Stored records:

+---+

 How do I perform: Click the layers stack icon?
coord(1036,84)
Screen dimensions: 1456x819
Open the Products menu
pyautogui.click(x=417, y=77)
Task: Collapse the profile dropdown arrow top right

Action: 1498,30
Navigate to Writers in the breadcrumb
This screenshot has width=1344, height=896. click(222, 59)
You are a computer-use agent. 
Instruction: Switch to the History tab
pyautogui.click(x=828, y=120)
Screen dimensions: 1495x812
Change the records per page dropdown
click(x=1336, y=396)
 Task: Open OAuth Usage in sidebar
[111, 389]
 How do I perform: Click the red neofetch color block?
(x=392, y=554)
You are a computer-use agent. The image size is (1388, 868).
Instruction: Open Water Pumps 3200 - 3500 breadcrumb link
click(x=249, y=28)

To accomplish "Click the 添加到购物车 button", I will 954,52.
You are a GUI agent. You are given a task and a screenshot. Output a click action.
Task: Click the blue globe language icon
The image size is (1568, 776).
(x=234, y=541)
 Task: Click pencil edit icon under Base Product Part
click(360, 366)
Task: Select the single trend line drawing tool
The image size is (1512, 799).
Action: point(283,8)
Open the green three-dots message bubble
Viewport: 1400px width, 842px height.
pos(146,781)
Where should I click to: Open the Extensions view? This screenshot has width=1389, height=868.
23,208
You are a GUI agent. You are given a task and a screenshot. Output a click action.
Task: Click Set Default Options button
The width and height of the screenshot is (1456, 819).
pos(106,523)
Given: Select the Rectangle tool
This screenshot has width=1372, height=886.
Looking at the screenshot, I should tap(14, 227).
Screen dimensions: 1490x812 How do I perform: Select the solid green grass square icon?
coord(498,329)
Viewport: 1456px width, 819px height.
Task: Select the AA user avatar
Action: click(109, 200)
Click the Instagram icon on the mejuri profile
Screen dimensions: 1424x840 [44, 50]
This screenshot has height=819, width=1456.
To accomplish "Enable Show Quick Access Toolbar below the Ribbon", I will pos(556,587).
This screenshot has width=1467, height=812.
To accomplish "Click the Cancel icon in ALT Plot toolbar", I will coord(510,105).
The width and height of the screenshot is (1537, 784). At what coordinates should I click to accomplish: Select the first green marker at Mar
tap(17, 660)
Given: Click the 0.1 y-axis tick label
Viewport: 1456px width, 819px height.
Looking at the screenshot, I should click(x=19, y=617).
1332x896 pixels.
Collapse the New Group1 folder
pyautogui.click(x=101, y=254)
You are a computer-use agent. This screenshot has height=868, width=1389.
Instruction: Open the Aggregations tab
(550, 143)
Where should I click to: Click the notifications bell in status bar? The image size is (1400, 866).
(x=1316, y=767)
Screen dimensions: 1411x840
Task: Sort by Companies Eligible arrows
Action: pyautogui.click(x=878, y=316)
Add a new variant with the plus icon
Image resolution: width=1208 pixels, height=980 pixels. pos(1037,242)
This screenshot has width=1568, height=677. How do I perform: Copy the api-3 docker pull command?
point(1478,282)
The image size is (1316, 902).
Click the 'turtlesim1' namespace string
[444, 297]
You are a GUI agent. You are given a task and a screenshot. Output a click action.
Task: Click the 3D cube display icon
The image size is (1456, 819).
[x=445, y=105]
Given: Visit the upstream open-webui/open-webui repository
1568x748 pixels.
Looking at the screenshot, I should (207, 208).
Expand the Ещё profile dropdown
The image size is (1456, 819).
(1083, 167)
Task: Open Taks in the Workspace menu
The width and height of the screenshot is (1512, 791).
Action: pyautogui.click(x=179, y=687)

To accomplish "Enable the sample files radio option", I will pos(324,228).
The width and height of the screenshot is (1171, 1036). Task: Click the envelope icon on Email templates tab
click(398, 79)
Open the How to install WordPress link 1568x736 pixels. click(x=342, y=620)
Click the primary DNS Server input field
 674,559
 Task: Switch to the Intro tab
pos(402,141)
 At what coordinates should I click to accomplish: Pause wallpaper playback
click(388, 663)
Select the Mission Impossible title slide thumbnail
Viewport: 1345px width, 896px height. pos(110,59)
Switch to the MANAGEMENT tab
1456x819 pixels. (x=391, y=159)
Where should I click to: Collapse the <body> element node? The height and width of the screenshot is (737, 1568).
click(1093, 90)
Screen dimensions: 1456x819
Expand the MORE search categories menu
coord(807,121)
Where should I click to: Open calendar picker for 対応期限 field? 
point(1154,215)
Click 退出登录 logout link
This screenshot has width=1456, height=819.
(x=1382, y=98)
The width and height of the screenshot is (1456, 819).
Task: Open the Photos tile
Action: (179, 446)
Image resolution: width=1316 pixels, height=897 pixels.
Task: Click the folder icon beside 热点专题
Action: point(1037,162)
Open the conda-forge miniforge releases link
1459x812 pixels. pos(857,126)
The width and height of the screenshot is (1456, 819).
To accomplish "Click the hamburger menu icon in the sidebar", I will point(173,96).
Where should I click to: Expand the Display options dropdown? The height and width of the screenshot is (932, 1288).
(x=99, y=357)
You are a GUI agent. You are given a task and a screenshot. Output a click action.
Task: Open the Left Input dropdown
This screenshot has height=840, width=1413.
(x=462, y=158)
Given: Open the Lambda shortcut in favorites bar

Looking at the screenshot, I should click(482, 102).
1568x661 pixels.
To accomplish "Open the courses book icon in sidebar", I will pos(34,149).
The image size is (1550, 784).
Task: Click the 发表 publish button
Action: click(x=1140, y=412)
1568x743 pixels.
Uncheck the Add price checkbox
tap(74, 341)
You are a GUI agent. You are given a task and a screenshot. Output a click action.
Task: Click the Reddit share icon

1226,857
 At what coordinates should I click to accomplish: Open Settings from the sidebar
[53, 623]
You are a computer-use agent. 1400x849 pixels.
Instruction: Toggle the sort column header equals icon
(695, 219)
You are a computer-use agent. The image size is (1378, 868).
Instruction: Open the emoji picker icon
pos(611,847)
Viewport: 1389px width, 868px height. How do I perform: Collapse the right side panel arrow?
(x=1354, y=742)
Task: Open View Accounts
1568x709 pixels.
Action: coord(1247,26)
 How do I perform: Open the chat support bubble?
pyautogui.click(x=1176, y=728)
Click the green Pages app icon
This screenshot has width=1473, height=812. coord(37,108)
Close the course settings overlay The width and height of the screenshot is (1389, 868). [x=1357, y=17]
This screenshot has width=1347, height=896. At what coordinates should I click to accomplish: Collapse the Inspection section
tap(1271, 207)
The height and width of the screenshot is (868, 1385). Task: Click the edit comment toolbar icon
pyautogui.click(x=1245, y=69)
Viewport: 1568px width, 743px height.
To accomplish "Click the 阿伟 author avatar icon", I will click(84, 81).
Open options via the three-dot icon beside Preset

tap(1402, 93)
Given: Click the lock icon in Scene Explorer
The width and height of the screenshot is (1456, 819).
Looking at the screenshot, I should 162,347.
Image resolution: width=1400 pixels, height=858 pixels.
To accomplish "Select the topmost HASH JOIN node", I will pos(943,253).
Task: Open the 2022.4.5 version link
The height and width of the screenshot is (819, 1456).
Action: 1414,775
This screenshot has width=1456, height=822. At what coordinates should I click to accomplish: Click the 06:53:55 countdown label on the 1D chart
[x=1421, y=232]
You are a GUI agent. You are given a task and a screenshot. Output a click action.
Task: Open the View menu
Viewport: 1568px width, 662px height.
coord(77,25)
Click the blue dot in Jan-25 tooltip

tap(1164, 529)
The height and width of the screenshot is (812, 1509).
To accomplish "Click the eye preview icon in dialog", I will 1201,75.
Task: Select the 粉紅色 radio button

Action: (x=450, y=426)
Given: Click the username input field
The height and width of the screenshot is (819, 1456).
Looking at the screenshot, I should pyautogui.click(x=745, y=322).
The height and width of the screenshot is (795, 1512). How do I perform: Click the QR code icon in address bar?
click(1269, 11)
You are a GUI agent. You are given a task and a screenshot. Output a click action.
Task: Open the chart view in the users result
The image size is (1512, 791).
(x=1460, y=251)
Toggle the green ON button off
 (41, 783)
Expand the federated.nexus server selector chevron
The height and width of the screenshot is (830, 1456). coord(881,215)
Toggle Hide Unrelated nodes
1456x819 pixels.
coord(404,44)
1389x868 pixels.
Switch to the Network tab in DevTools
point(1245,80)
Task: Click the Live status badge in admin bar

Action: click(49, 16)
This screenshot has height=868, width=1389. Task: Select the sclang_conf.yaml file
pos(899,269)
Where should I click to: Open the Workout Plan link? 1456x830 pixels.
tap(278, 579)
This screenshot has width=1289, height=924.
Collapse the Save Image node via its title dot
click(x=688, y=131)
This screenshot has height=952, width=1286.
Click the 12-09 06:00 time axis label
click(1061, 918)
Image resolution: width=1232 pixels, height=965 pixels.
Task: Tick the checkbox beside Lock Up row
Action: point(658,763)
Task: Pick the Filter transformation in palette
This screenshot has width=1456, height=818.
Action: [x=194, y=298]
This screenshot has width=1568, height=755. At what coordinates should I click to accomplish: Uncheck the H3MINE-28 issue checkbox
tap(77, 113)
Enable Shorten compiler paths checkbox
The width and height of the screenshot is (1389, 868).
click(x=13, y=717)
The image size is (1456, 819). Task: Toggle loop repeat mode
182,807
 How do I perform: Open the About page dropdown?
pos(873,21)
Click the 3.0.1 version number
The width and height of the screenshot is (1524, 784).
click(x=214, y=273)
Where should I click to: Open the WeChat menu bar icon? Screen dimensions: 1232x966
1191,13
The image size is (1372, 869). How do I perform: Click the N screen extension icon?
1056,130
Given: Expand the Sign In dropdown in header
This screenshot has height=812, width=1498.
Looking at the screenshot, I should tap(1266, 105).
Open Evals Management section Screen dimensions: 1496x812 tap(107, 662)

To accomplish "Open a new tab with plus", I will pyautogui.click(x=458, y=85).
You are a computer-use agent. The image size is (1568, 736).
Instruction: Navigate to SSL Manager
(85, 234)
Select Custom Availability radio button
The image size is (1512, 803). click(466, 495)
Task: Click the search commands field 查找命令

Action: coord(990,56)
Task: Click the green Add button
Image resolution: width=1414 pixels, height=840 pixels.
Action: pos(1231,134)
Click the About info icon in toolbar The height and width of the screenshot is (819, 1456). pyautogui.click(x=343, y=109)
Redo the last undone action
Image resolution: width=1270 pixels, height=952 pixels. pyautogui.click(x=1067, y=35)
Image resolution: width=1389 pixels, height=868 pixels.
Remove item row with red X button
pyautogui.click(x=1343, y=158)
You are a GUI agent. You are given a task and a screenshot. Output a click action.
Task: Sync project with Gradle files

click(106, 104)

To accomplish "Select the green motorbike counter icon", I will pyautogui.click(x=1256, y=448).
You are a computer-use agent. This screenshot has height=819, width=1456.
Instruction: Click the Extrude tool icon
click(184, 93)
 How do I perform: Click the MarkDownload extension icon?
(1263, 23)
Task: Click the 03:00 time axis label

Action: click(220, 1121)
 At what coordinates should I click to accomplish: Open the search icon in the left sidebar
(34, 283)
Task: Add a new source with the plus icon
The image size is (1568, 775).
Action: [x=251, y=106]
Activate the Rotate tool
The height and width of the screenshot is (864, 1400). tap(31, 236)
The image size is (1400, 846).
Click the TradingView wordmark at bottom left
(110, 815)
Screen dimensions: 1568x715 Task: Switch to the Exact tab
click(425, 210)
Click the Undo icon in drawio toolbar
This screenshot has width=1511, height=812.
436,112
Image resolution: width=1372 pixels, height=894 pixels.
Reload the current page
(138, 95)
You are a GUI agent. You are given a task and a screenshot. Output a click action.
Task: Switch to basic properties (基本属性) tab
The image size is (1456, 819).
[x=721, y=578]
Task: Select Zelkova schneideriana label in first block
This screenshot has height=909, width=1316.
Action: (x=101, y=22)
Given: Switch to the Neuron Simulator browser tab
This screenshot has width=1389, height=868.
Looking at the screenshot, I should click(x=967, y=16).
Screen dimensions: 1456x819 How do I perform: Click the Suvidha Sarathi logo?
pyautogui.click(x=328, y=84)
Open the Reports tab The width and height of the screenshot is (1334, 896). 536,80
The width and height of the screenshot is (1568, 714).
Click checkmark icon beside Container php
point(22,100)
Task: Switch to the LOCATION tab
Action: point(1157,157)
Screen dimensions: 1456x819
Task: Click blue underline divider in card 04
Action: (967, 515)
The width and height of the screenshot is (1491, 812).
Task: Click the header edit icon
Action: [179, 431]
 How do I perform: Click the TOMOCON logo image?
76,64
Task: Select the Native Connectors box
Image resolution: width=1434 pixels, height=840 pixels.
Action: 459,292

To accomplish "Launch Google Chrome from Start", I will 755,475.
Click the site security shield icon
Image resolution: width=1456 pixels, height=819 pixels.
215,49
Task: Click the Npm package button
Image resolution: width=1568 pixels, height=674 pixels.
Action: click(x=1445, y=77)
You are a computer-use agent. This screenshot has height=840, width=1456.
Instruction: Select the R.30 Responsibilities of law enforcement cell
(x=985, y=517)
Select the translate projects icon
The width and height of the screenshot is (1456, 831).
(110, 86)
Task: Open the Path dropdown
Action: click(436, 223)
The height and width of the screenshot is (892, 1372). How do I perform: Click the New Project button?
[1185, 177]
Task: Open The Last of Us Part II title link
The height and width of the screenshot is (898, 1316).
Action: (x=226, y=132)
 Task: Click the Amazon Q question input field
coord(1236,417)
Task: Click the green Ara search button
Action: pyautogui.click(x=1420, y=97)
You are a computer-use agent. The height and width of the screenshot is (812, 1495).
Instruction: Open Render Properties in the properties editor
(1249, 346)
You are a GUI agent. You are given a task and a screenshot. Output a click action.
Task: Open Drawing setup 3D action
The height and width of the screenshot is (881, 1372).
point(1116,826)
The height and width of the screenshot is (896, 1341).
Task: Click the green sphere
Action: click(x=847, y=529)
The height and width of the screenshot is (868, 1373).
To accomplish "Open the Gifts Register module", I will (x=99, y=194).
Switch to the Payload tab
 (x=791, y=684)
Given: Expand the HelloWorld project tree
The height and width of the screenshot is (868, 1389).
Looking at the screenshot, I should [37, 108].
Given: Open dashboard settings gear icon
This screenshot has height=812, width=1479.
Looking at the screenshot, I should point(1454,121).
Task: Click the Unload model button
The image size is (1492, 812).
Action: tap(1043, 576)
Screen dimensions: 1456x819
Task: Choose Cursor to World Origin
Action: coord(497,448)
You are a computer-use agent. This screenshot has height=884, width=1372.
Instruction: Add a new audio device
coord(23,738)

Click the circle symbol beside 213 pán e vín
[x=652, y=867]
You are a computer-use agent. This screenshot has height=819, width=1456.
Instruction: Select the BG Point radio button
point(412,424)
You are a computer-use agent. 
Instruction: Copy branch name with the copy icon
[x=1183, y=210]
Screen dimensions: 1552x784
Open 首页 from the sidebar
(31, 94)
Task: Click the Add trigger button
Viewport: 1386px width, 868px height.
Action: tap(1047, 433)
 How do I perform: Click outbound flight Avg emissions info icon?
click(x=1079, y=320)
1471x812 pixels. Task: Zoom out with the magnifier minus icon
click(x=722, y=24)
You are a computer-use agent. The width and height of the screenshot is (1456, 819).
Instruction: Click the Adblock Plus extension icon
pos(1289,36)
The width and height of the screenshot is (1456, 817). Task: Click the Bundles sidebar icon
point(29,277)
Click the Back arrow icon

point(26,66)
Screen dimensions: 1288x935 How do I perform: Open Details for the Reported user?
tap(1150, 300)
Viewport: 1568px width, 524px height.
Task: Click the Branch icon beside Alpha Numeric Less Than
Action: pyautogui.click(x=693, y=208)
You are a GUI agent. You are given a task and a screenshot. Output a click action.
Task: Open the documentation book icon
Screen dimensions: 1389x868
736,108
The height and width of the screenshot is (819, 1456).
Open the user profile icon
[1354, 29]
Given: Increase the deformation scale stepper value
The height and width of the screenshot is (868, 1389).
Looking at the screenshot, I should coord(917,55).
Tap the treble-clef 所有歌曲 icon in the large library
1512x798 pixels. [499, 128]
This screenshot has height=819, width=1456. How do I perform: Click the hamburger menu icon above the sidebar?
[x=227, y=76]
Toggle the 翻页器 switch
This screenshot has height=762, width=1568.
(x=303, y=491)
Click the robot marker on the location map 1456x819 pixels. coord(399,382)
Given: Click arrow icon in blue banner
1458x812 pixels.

+---+

Out of the data above, set down the lines from the one with "The height and width of the screenshot is (868, 1373)." to the one with "Given: Expand the HelloWorld project tree", both included, exactly as written and with no additions.

▶ _ANSWER_
The height and width of the screenshot is (868, 1373).
To accomplish "Open the Gifts Register module", I will (x=99, y=194).
Switch to the Payload tab
 (x=791, y=684)
Given: Expand the HelloWorld project tree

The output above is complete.